■ The problem
Count how many lines of the records contain the string "Instruction", matching case exactly, and reply with only that number.

■ Click-target records
****
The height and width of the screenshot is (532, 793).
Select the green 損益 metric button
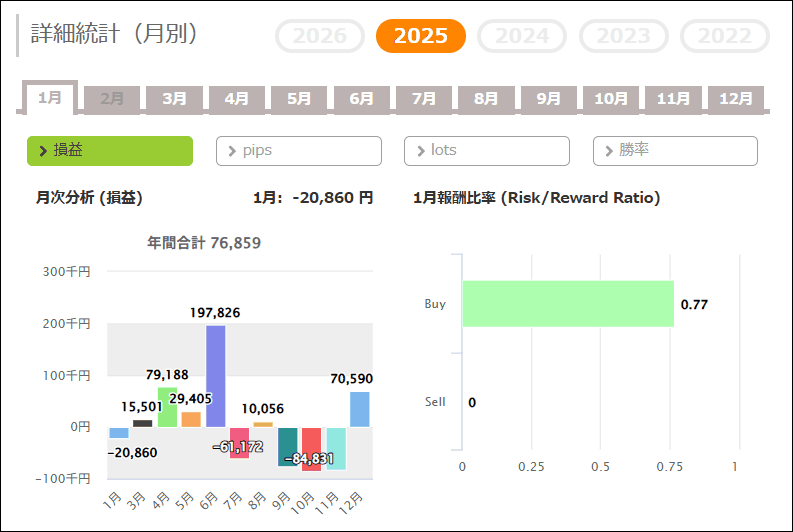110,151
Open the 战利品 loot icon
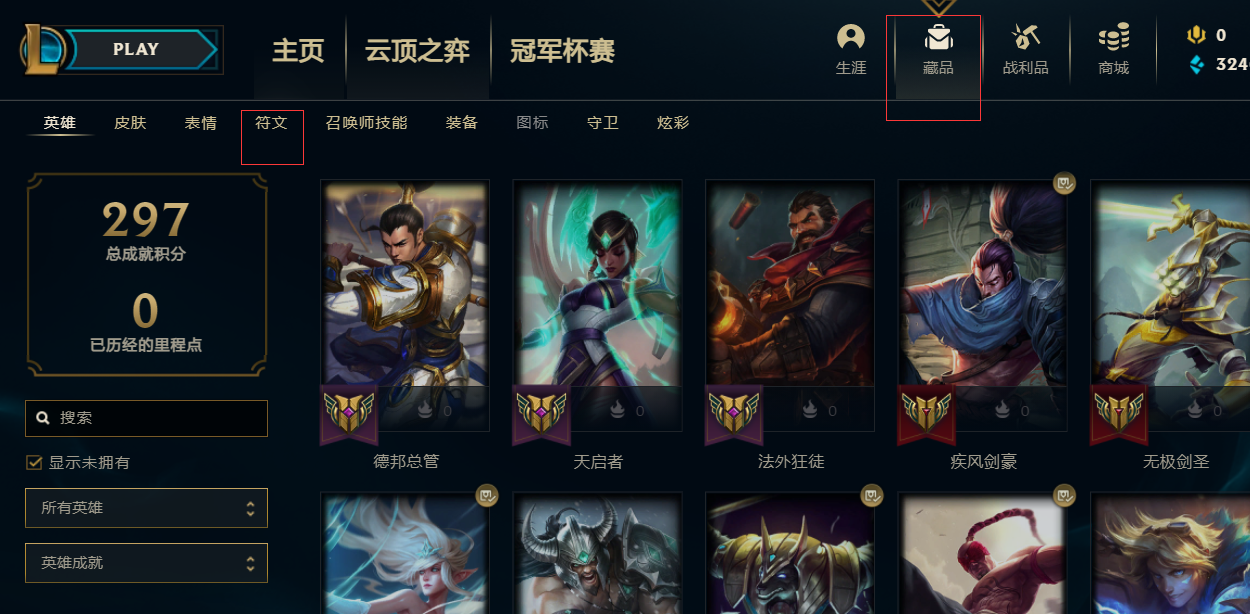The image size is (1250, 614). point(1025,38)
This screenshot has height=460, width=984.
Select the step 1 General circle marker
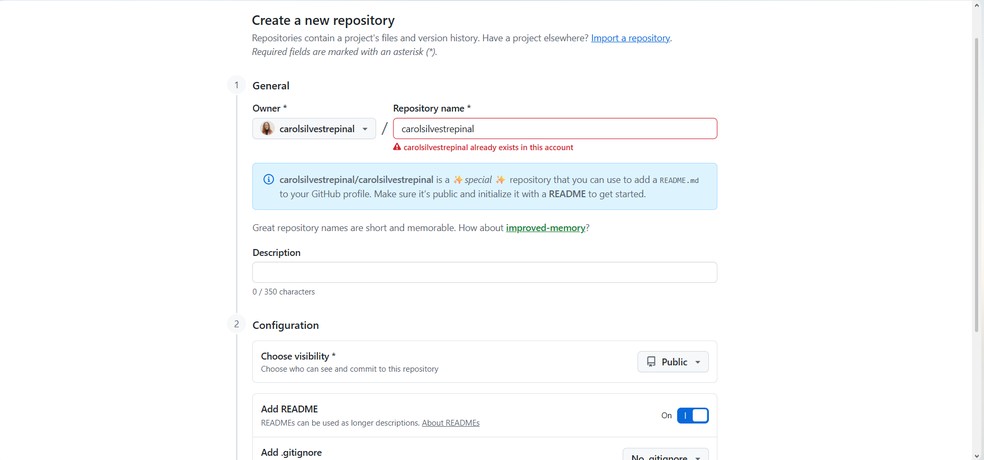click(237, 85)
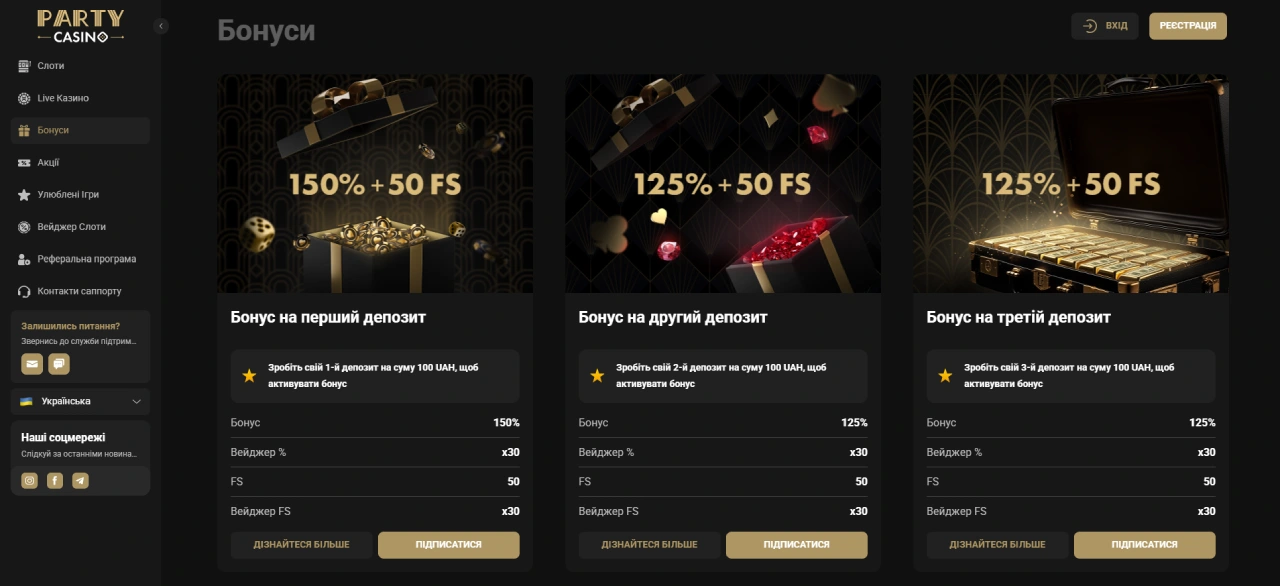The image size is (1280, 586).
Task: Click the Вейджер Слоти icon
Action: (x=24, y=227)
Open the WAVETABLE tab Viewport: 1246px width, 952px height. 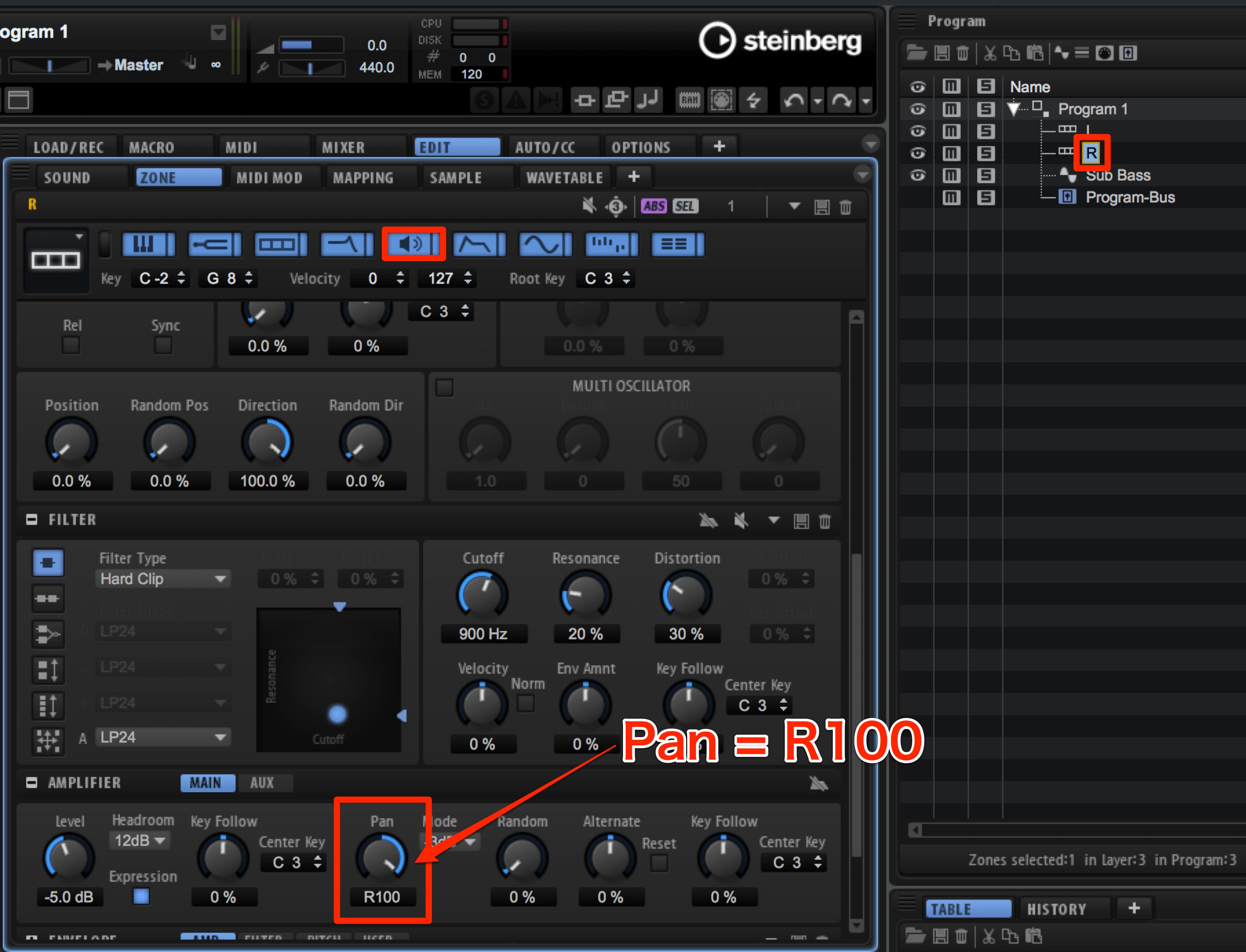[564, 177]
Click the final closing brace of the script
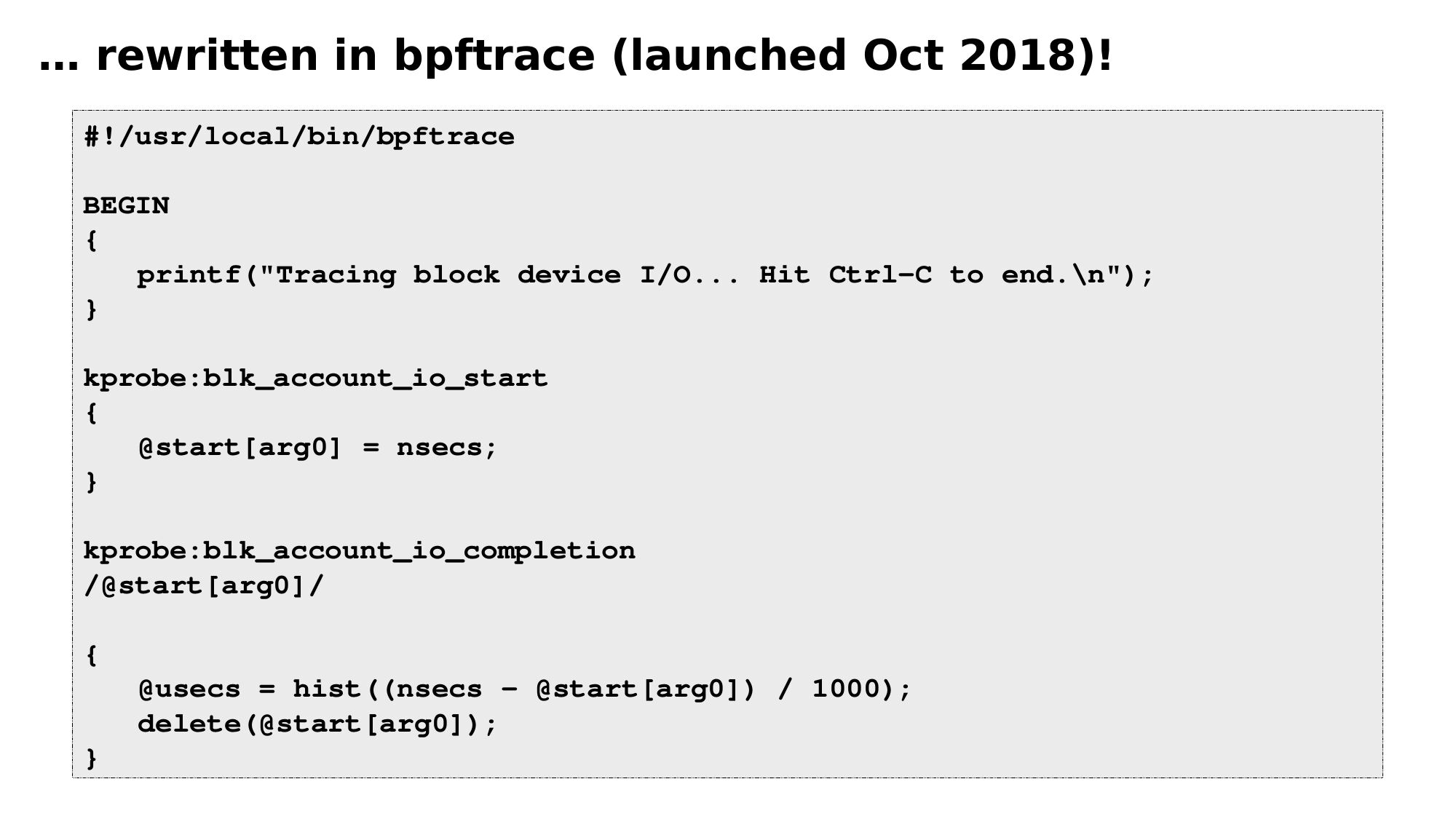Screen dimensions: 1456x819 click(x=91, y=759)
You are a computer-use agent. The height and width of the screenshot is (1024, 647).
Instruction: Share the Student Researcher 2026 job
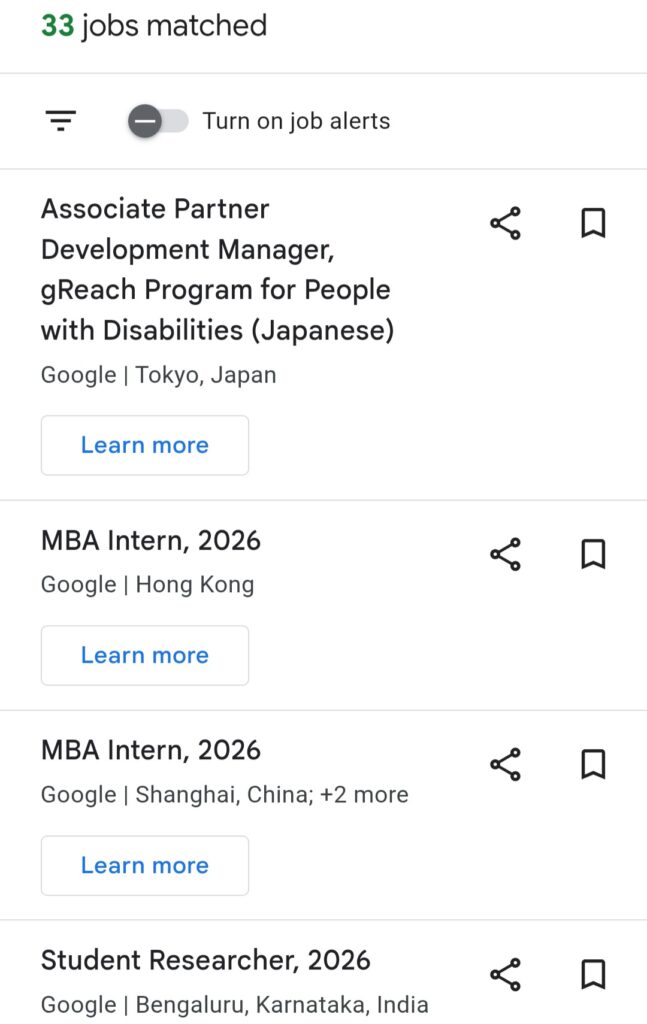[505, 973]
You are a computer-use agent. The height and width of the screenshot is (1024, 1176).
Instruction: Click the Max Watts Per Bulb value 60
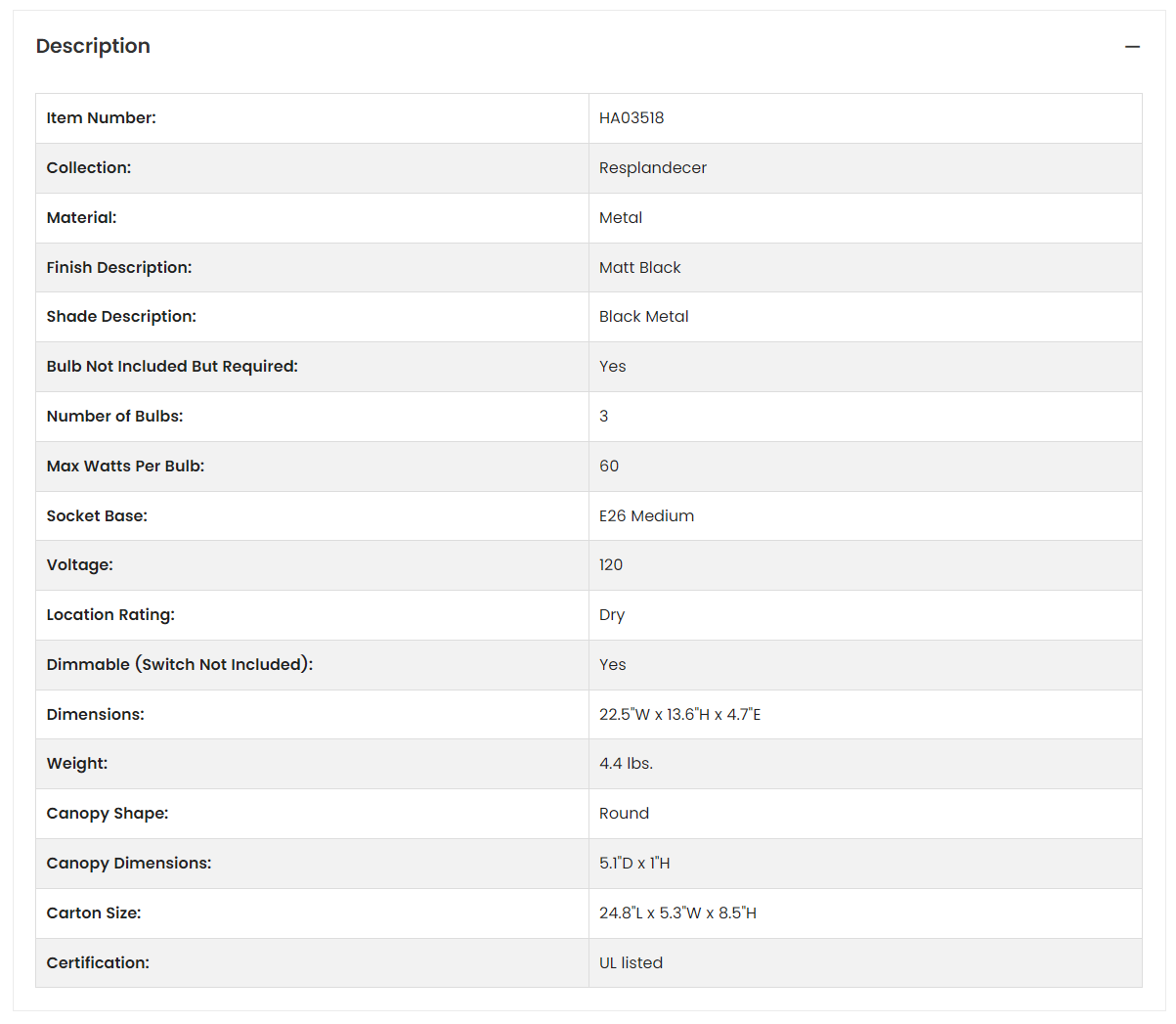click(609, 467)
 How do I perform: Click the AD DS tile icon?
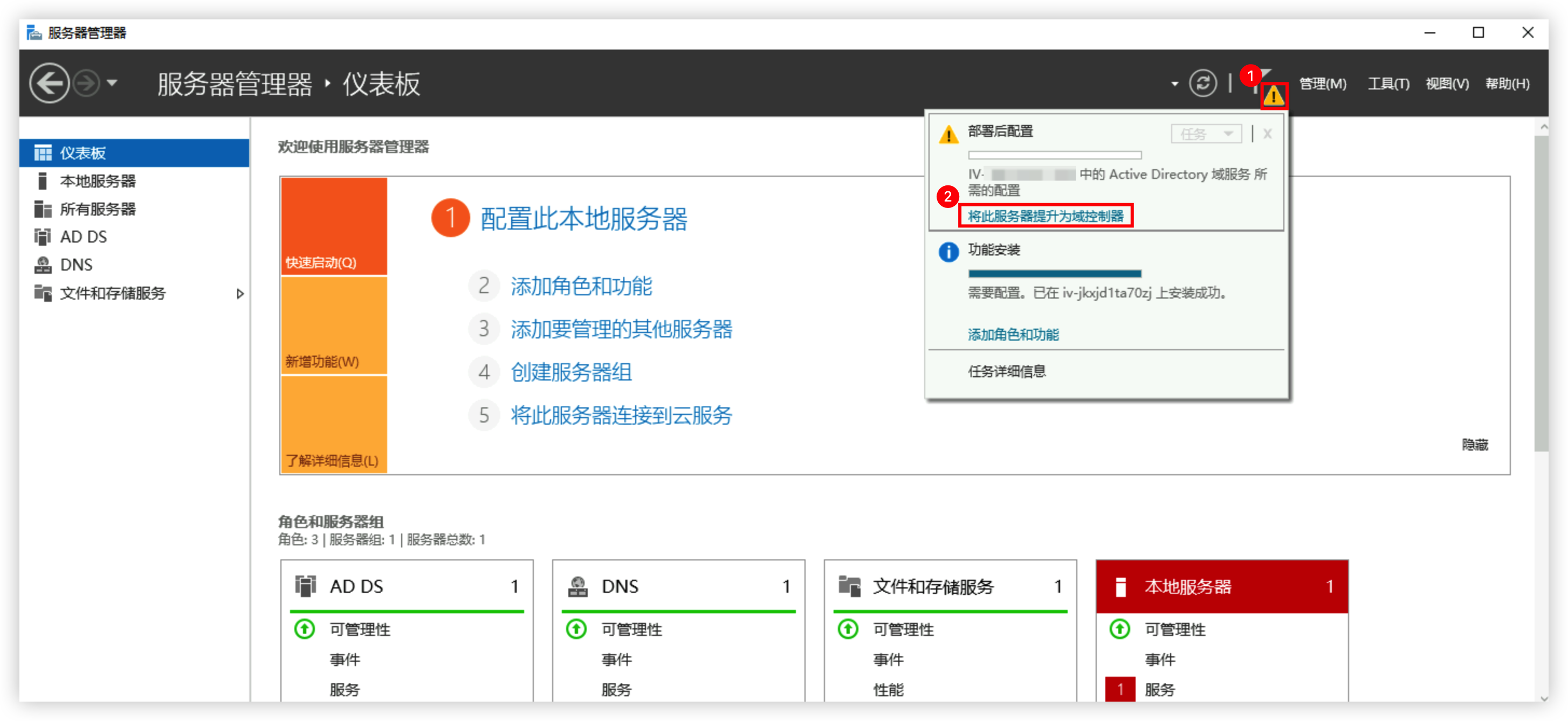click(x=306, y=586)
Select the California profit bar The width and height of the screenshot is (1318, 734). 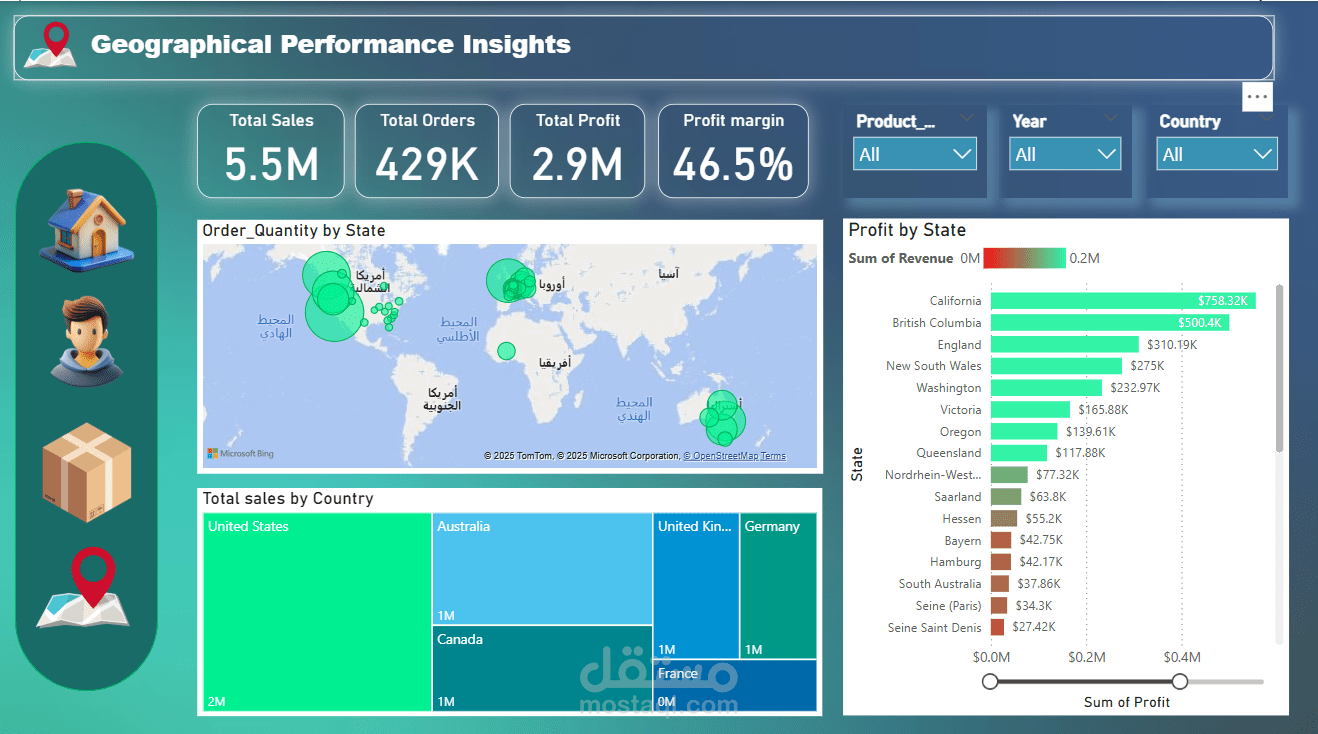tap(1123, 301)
****
■ Correct answer
2